- _What is being asked_
Copy the data below exactly as it appears, starting at the line containing "Open the Shared" and ending at the line containing "pyautogui.click(x=130, y=136)", with both of those lines included.

- _Material shown_
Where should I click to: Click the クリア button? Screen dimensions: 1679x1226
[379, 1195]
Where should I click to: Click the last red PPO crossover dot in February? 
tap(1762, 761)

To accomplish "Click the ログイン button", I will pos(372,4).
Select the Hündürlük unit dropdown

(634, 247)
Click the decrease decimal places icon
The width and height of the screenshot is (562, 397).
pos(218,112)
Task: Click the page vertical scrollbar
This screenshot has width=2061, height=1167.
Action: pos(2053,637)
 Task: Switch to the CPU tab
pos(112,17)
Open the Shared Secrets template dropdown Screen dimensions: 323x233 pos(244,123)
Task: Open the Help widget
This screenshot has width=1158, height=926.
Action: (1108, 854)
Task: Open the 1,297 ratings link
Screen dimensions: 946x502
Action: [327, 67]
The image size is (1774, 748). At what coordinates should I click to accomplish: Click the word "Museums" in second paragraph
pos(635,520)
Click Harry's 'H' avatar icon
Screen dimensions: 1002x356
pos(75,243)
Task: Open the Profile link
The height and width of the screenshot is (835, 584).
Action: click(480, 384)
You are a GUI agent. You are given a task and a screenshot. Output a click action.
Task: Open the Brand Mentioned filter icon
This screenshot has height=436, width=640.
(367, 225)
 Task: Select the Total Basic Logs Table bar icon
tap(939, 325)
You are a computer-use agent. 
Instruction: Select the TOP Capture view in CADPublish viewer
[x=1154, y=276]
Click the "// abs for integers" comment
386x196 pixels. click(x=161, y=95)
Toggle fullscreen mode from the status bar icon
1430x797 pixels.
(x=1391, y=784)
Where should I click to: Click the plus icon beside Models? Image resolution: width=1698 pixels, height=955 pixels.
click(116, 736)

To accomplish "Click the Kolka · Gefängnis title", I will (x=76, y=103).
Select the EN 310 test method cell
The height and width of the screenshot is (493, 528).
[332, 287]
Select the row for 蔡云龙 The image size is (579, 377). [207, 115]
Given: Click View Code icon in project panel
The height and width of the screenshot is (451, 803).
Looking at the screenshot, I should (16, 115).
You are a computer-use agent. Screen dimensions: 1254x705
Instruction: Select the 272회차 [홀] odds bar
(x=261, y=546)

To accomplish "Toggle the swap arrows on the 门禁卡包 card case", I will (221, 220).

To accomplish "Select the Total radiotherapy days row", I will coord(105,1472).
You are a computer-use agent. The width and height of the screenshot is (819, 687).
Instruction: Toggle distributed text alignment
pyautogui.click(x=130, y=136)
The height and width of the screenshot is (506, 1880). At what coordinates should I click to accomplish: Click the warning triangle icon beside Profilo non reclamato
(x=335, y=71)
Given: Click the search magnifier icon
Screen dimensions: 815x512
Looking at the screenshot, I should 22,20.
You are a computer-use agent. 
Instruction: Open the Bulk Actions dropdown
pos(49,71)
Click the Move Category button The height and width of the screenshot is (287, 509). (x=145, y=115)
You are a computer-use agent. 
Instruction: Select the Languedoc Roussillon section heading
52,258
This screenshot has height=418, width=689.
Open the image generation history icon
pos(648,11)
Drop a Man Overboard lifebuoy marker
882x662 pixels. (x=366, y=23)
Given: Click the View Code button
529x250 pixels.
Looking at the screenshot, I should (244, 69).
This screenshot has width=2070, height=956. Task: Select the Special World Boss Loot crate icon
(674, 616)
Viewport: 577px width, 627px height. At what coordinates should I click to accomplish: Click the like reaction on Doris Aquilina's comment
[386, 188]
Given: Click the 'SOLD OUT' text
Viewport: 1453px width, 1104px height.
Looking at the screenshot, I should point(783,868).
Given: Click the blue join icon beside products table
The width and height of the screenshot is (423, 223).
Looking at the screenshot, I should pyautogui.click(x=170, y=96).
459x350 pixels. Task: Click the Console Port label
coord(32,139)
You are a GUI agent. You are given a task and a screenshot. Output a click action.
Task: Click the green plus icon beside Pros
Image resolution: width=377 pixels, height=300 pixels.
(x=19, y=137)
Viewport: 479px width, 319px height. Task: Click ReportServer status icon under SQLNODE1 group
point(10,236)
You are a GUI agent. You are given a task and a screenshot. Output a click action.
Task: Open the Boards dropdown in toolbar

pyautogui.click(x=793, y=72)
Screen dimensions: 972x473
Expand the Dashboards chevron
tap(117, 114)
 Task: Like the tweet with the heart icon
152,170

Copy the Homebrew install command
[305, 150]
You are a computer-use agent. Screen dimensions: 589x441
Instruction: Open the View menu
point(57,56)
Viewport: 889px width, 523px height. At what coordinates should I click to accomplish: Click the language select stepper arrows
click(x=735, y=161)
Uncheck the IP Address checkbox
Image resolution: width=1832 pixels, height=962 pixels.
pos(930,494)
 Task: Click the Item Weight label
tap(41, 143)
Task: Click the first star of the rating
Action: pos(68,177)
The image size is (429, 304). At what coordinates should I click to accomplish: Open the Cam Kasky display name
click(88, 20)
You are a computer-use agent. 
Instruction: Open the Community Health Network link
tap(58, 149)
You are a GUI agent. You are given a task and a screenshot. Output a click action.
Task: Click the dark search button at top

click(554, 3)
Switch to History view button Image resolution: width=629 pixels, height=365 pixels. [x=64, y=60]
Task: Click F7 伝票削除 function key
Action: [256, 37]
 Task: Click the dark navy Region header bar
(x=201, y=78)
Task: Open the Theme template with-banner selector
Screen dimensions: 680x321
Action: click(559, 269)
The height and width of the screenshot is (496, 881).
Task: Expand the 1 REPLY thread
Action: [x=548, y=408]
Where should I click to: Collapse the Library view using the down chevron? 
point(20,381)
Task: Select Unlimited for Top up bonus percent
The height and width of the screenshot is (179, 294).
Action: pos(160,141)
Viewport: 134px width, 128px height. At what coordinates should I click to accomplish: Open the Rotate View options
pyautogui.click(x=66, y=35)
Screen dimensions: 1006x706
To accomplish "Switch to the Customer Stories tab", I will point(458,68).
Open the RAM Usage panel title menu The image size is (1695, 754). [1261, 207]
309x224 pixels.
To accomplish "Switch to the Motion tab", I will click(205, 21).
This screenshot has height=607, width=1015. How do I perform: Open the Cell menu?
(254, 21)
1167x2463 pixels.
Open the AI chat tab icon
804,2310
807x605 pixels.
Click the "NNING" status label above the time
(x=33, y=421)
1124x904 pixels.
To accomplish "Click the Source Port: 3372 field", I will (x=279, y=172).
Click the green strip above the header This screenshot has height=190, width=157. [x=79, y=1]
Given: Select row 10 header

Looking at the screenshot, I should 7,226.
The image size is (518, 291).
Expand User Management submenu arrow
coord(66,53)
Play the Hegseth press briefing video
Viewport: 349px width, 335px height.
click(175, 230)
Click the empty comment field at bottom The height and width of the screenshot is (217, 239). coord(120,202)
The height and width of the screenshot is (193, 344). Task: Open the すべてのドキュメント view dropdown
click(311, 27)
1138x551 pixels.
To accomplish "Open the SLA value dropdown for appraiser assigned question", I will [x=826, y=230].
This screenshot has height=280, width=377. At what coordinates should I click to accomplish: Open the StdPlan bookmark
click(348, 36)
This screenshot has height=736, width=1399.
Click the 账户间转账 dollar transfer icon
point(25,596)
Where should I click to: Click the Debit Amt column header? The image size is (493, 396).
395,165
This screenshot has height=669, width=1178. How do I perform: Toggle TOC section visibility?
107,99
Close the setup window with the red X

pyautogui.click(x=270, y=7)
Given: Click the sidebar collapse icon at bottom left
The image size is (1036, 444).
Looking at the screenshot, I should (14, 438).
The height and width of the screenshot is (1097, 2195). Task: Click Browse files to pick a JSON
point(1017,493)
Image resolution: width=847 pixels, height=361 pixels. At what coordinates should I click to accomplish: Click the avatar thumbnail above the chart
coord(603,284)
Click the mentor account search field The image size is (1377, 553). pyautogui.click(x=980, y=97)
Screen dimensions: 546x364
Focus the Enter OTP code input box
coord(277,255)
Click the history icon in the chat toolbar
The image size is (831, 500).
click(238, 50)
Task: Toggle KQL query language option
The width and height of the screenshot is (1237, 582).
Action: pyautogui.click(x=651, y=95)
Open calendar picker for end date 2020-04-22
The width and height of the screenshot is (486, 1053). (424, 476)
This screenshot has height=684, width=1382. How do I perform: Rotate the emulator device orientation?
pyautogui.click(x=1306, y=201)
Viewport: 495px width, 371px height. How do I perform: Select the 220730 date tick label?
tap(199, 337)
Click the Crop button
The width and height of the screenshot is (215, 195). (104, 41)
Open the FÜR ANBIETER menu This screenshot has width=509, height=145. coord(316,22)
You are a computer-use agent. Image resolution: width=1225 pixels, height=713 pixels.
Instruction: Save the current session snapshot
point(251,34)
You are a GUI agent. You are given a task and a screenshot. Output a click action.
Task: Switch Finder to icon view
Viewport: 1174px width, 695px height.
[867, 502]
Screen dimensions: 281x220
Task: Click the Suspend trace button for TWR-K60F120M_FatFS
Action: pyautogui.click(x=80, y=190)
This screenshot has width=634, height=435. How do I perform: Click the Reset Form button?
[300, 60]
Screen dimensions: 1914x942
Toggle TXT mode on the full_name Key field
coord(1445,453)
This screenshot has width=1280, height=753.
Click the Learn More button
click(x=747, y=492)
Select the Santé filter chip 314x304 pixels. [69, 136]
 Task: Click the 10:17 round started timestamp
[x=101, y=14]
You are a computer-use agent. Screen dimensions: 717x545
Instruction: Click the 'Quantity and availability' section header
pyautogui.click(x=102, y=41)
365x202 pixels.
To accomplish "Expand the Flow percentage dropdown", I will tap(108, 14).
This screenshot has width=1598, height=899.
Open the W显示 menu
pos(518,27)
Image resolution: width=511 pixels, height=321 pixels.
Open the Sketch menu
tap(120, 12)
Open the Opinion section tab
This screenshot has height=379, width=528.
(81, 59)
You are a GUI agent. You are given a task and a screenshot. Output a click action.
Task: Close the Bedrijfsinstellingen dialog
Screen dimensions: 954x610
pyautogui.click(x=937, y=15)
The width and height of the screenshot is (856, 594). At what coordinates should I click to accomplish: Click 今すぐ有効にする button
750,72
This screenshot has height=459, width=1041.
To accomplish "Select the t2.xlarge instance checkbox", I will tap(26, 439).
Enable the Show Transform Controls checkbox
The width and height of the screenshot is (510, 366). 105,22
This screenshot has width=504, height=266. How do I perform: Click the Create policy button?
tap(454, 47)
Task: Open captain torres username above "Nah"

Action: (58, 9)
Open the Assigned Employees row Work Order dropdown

- _Exercise solution_
Open the Shared Secrets template dropdown Screen dimensions: 323x233 pos(244,123)
Task: Open the Help widget
This screenshot has width=1158, height=926.
Action: (1108, 854)
Task: Open the 1,297 ratings link
Screen dimensions: 946x502
Action: [327, 67]
The image size is (1774, 748). At what coordinates should I click to accomplish: Click the word "Museums" in second paragraph
pos(635,520)
Click Harry's 'H' avatar icon
Screen dimensions: 1002x356
pos(75,243)
Task: Open the Profile link
The height and width of the screenshot is (835, 584).
Action: click(480, 384)
You are a GUI agent. You are given a task and a screenshot. Output a click action.
Task: Open the Brand Mentioned filter icon
This screenshot has height=436, width=640.
(367, 225)
 Task: Select the Total Basic Logs Table bar icon
tap(939, 325)
You are a computer-use agent. 
Instruction: Select the TOP Capture view in CADPublish viewer
[x=1154, y=276]
Click the "// abs for integers" comment
386x196 pixels. click(x=161, y=95)
Toggle fullscreen mode from the status bar icon
1430x797 pixels.
(x=1391, y=784)
Where should I click to: Click the plus icon beside Models? Image resolution: width=1698 pixels, height=955 pixels.
click(116, 736)

To accomplish "Click the Kolka · Gefängnis title", I will (x=76, y=103).
Select the EN 310 test method cell
The height and width of the screenshot is (493, 528).
[332, 287]
Select the row for 蔡云龙 The image size is (579, 377). [207, 115]
Given: Click View Code icon in project panel
The height and width of the screenshot is (451, 803).
Looking at the screenshot, I should (16, 115).
You are a computer-use agent. Screen dimensions: 1254x705
Instruction: Select the 272회차 [홀] odds bar
(x=261, y=546)

To accomplish "Toggle the swap arrows on the 门禁卡包 card case", I will (221, 220).

To accomplish "Select the Total radiotherapy days row", I will coord(105,1472).
You are a computer-use agent. The width and height of the screenshot is (819, 687).
Instruction: Toggle distributed text alignment
pyautogui.click(x=130, y=136)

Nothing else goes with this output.